++++ SUPPLIED RECORDS
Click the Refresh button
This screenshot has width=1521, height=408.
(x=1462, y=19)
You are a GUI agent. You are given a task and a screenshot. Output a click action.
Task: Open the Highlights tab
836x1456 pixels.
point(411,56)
++++++++
Exactly reproduce the lines from the one containing "You are a GUI" through the end of the records, and only those lines.

You are a GUI agent. You are given a task and a screenshot. Output a click action.
Task: Open the Highlights tab
836x1456 pixels.
point(411,56)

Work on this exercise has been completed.